The same leader inflicted more parliamentary defeats on a government than any other opposition leader, on record. And what makes this more remarkable is the fact he achieved this with a constant barrage of abuse from a vitriolic Tory press, and as Jeremy told me himself, he only ever really had the full support of ten, maybe fifteen Labour MPs! 



That was leadership, despite what the bullshit establishment media tell you, that was real leadership. 


This middle-ranking office manager stuff from Starmer is about as appealing as clipping Boris Johnson’s overgrown toenails with your teeth. 


So that’s what I think. We have no leadership. HMS Brexit Britain is guided by a rudderless Prime Minister, and even if he were to walk the plank, and the establishment decide to give Starmer a chance, it will not make a jot of difference. You can change the captain, but the direction of the ship remains the same.

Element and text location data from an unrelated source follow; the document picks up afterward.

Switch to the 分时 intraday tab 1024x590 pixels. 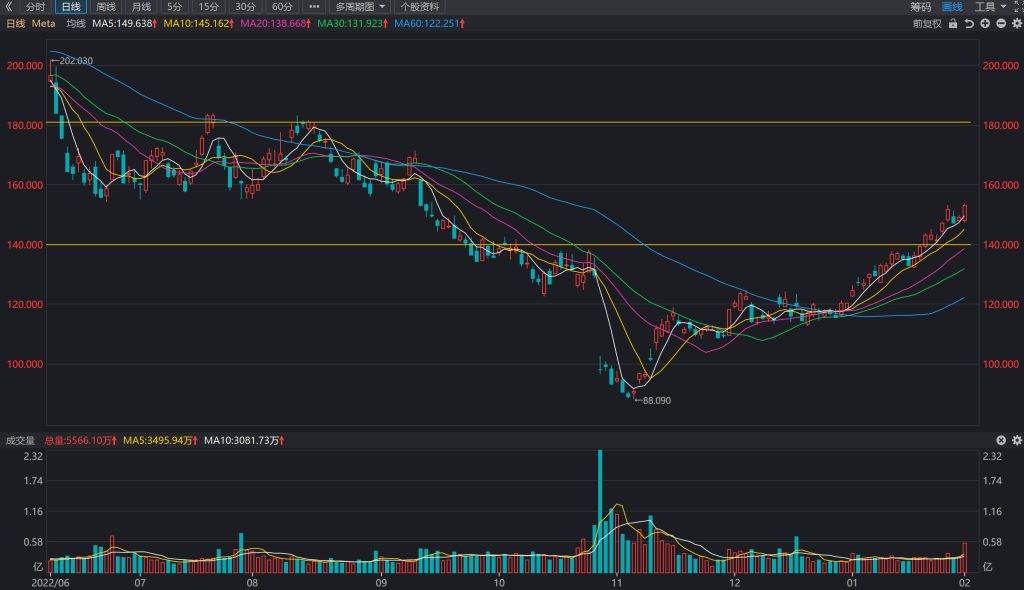click(x=35, y=7)
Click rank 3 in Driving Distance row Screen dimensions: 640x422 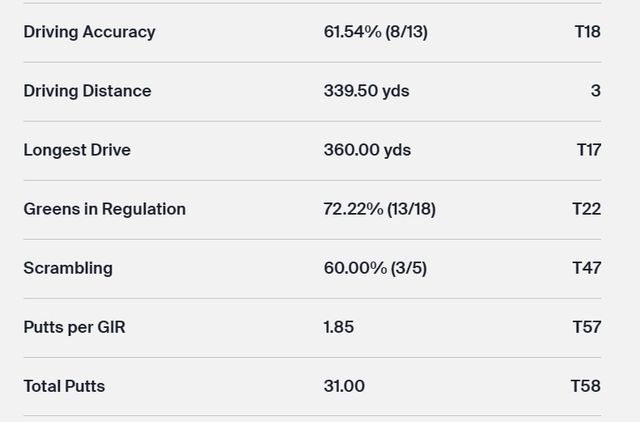(x=595, y=91)
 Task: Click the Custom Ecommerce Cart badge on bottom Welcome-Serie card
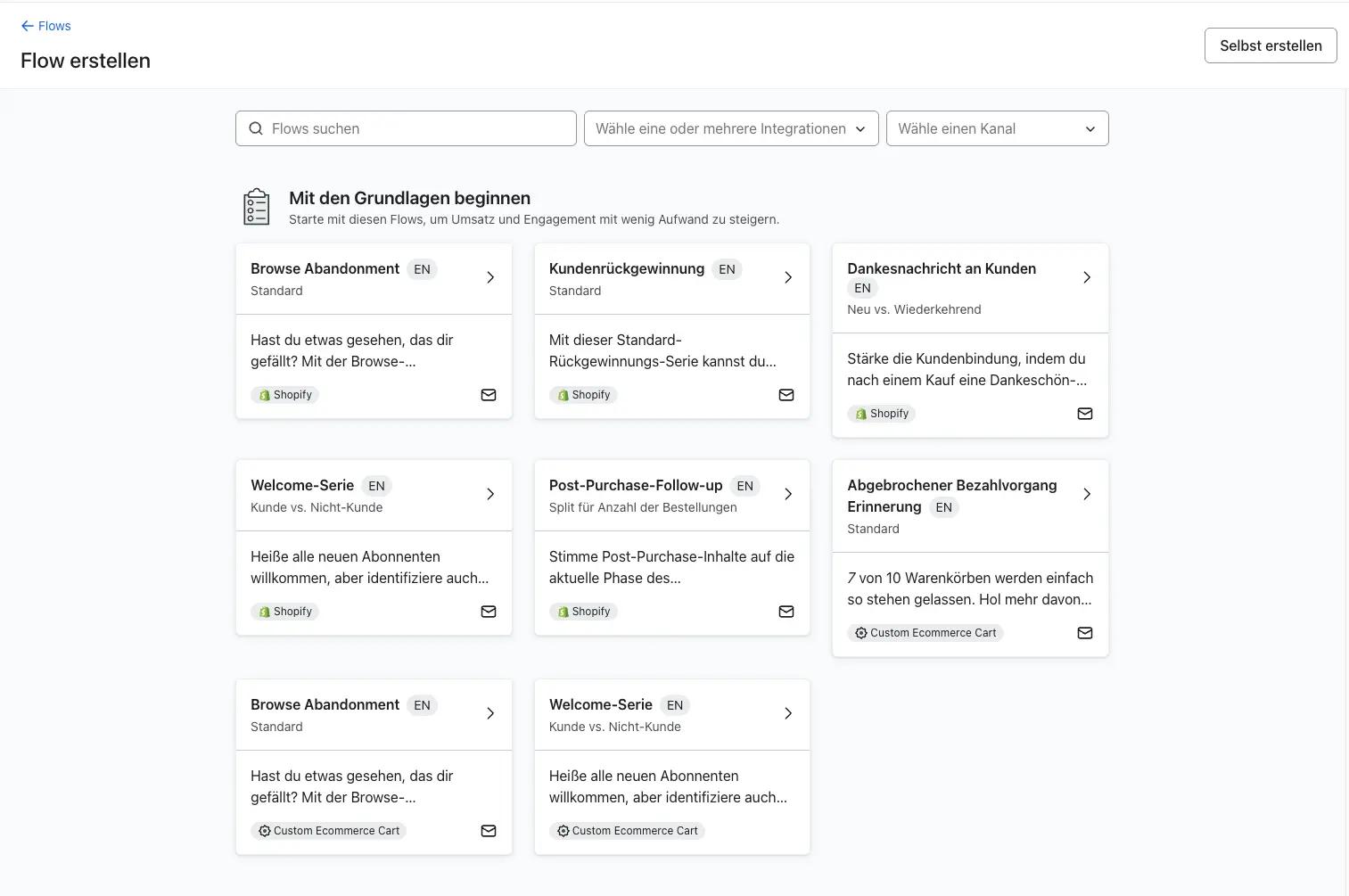[x=627, y=830]
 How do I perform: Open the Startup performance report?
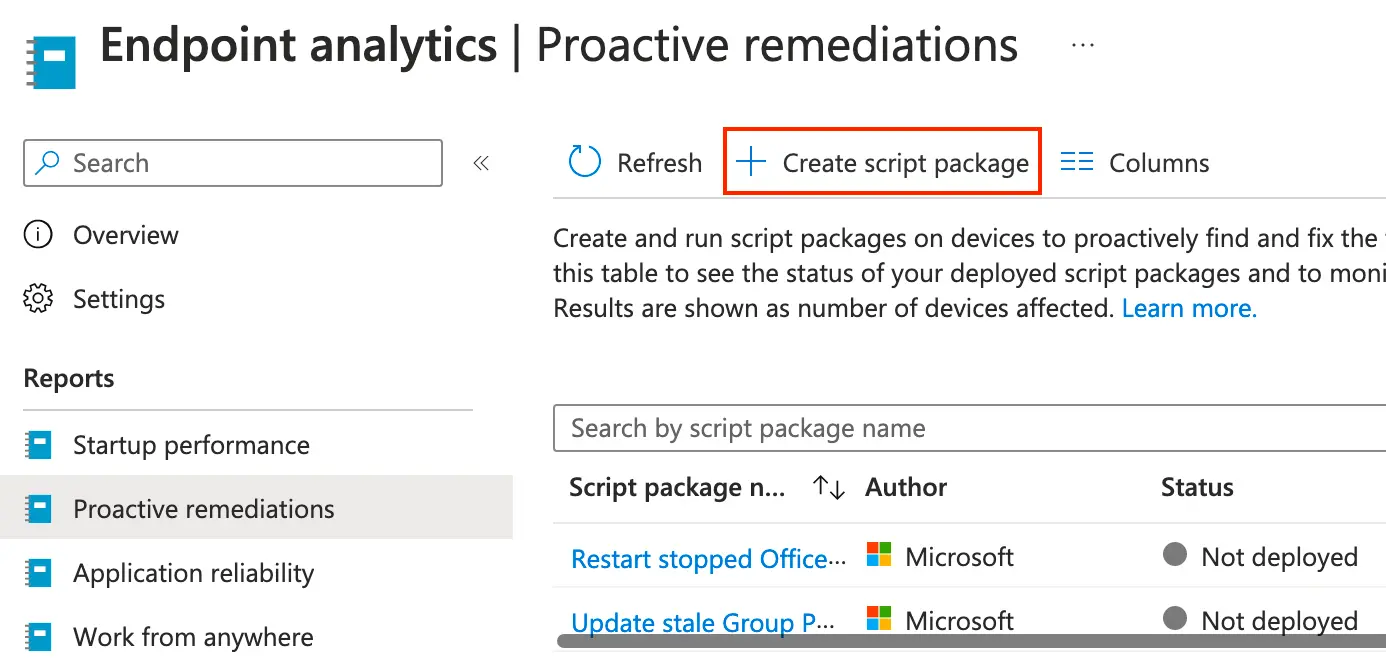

We’ll talk about Andy Burnham another time. 


I want to finish by briefly mentioning the National Insurance increase. 


Yes Mr Johnson, we certainly do have a “broken social care system”. But we also have a broken manifesto commitment. Yet another lie from the prolific liar. 


So who should pay to fix this broken system? 


The low paid, of course. 


It was the poor, low paid and disabled that paid for the banking crisis, so why would we expect this to be any different? 


Here’s an idea or two, Prime Minister. 


If you refuse to do away with useless nukes and and a vanity project train, why not introduce a one-off 5% Wealth Tax


Applying this levy to net assets of more than £500,000 - affecting around 8 million residents - would take in, are you ready for this? 


£262 BILLION


This towers over the measly £36 billion this national insurance increase will bring in over the space of three years. 


Why fuck the poor of you can tax the rich? 


That’s your social care paid for. That’s your backlog of cancelled operations sorted. That’s a big chunk of the Covid debt wiped off. 


But of course, making a fundamental change like this would require leadership, and that takes us right back to where we started. 


In periods where there is no leadership, society stands still. Never give up on fighting for a better tomorrow.